BEGIN TEXT SEGMENT
Jessica Lahey - The Gift of Failure

Jessica Lahey – The Gift of Failure

Jessica Lahey is a teacher, writer, and mom. Over twenty years, she’s  taught every grade from sixth to twelfth in both public and private  schools. She writes about education, parenting, and child welfare for The Atlantic, Vermont Public Radio, The Washington Post and the New York Times and is the author of the New York Times bestselling book, The Gift of Failure: How the Best Parents Learn to Let Go So Their Children Can Succeed. She is a member of the Amazon Studios Thought Leader Board and wrote the educational curriculum for Amazon Kids’ The Stinky and Dirty Show. Jessica  earned a B.A. in Comparative Literature from the University of  Massachusetts and a J.D. with a concentration in juvenile and education  law from the University of North Carolina School of Law. She lives in  Vermont with her husband and two sons. Her second book, The Addiction Inoculation: Raising Healthy Kids in a Culture of Dependence, will be released in April 2021.

Key Takeaways:

00:25 Her favorite age group of learners to teach and why

07:24 How learning opportunities get lost when parents rescue their children

00:09 The effect of helicopter parenting on motivation and learning

11:01 The red flags about our parenting and teaching that we might need to take a look at

12:50 The difference between directive and autonomy-supportive teaching

17:52 Getting support in non-directive and free-range parenting styles

31:35 What parents should look for in a school

36:00 Her take on self-directed education

42:12 Screentimes and how students are learning differently during COVID

53:26 Building intrinsic motivation


“Kids who have had what’s called autonomy-supportive parenting, teaching, coaching tend to have a little more comfort with frustration, tend to be the kind of kids who can take a breath, figure it out and push through without having to sort of go to someone else for the answer.”
END TEXT SEGMENT
BEGIN MATERIAL PROVIDED
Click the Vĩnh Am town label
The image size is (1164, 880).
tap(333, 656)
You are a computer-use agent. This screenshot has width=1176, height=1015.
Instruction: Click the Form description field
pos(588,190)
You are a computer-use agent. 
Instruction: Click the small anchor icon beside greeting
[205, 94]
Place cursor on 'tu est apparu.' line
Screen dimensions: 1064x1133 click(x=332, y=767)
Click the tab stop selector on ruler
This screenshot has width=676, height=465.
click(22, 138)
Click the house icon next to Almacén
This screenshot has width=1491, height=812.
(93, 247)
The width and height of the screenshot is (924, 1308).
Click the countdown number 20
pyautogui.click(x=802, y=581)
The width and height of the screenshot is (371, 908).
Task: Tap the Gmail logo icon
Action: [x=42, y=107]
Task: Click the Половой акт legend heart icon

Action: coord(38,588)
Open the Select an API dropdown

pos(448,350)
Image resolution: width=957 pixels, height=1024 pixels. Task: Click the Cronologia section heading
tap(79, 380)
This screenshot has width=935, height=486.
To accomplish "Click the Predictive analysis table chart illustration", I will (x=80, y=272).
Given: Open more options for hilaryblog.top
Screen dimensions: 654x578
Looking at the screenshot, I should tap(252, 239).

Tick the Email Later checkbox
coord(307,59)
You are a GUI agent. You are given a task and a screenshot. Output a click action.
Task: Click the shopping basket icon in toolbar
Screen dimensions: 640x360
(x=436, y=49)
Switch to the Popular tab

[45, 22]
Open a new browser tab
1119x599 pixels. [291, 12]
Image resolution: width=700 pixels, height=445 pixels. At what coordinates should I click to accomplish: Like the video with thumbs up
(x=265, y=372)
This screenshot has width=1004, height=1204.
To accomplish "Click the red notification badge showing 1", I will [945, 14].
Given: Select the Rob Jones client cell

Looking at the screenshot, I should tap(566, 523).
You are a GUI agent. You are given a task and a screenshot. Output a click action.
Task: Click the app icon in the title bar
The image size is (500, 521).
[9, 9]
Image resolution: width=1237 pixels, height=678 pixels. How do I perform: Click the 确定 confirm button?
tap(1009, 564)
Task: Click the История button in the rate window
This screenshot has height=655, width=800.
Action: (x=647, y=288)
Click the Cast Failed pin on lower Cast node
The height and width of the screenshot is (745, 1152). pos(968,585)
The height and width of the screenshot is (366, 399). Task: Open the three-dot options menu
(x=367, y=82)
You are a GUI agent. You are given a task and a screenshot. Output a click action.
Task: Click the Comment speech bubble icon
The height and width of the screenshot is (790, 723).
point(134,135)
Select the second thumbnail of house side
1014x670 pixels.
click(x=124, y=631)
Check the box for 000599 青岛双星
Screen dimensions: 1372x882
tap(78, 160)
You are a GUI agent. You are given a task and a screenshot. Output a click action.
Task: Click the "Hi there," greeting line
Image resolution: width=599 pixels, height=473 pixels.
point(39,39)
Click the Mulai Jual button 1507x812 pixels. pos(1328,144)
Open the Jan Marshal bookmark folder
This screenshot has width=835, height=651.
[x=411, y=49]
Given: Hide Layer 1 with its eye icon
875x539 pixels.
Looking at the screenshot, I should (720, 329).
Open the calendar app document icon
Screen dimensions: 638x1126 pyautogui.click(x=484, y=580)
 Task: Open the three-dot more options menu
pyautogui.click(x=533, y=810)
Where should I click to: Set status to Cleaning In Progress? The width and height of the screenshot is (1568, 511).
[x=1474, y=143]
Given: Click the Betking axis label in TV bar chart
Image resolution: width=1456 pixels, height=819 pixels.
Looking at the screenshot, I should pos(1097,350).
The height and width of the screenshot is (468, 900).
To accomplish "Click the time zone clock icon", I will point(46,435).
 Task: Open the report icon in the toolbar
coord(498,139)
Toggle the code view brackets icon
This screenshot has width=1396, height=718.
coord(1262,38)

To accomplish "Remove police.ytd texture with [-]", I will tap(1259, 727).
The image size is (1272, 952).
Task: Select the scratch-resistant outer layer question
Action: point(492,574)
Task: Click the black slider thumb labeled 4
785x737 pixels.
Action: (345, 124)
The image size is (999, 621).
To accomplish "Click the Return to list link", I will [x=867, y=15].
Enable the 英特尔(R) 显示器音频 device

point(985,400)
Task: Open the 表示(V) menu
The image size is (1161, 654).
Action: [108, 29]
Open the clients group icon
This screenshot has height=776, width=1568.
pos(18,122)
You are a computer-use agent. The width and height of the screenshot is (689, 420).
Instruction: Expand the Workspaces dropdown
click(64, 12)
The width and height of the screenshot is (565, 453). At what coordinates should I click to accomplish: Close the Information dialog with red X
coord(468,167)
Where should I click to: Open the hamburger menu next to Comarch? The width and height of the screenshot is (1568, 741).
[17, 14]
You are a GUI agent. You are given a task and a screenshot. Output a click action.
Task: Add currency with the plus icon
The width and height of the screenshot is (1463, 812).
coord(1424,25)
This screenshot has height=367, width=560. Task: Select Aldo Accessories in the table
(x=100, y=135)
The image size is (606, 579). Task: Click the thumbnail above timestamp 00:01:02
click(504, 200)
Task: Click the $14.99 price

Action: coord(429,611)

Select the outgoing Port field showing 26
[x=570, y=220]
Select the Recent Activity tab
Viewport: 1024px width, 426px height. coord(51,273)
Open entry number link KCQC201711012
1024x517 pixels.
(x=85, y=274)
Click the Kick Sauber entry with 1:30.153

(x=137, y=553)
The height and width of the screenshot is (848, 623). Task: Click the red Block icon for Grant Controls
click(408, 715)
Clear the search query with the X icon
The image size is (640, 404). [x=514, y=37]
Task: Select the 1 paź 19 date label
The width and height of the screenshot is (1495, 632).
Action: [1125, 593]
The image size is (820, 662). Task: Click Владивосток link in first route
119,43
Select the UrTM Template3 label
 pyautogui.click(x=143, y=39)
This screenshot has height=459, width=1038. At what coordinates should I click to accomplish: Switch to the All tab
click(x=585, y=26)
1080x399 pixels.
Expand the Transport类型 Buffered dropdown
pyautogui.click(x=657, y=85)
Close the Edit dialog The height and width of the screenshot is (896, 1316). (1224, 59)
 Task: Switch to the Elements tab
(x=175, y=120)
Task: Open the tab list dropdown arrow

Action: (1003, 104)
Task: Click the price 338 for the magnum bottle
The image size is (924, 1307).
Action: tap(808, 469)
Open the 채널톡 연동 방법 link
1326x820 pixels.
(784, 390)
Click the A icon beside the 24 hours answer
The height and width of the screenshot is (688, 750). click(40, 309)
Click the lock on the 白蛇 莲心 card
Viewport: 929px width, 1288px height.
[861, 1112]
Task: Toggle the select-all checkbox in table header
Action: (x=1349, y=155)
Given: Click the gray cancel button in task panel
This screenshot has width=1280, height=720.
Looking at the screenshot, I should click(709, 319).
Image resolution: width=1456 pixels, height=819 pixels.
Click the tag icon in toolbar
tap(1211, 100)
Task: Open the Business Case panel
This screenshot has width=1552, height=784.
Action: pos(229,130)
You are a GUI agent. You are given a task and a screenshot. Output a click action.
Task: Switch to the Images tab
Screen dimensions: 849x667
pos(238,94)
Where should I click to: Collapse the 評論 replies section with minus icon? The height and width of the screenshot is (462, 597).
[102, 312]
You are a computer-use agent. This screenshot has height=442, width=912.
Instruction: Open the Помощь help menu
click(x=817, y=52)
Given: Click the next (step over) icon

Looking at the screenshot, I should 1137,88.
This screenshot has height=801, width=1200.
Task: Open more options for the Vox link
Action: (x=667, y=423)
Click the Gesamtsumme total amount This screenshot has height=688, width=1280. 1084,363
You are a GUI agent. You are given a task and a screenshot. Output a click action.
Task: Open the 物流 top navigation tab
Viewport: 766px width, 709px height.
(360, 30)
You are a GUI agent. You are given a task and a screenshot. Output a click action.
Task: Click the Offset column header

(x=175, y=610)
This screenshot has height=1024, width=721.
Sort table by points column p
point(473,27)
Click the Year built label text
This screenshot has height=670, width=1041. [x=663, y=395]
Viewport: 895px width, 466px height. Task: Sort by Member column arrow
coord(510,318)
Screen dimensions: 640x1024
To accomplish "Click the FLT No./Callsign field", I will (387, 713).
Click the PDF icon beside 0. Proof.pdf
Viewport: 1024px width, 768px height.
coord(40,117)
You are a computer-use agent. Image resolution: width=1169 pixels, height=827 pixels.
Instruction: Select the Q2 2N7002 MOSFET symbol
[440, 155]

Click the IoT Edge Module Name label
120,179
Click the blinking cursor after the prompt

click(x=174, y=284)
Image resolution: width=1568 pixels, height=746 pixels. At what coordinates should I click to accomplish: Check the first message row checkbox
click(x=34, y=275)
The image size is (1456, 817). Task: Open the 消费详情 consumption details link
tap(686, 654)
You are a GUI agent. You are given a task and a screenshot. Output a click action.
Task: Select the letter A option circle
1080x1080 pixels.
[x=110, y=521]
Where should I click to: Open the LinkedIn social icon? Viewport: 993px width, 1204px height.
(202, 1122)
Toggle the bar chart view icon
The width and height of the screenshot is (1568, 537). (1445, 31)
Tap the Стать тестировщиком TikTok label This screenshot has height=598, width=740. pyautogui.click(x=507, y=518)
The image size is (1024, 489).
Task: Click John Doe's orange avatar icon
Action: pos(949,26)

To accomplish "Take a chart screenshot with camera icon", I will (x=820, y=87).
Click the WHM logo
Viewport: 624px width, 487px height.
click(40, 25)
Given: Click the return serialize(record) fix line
END MATERIAL PROVIDED
REQUIRED ACTION A
In the Jessica Lahey profile, where did she earn her law degree?
REQUIRED ACTION B
Continue the Jessica Lahey profile from the end of its last line.

REPLY A
The University of North Carolina School of Law.

REPLY B
“What is great for learning is frequent formative assessments. It helps the kid exercise a little bit of metacognition, because they’re on a constant basis having to reevaluate what they thought they knew and what they didn’t know.”

“The reason that so many colleges and universities are switching, moving away from lecture-based teaching and towards small group teaching is that we know it works better.”

“There’s all sorts of emotional engagement that has to happen. It’s not just about interpersonal relationships, but engagement and relevance and all that stuff. That’s where the secret sauce of teaching is.”

“Being more controlling of kids has the opposite effect. It undermines their motivation to want to do the things that we’re trying to get them to do. Giving control to kids will help them feel less out of control.”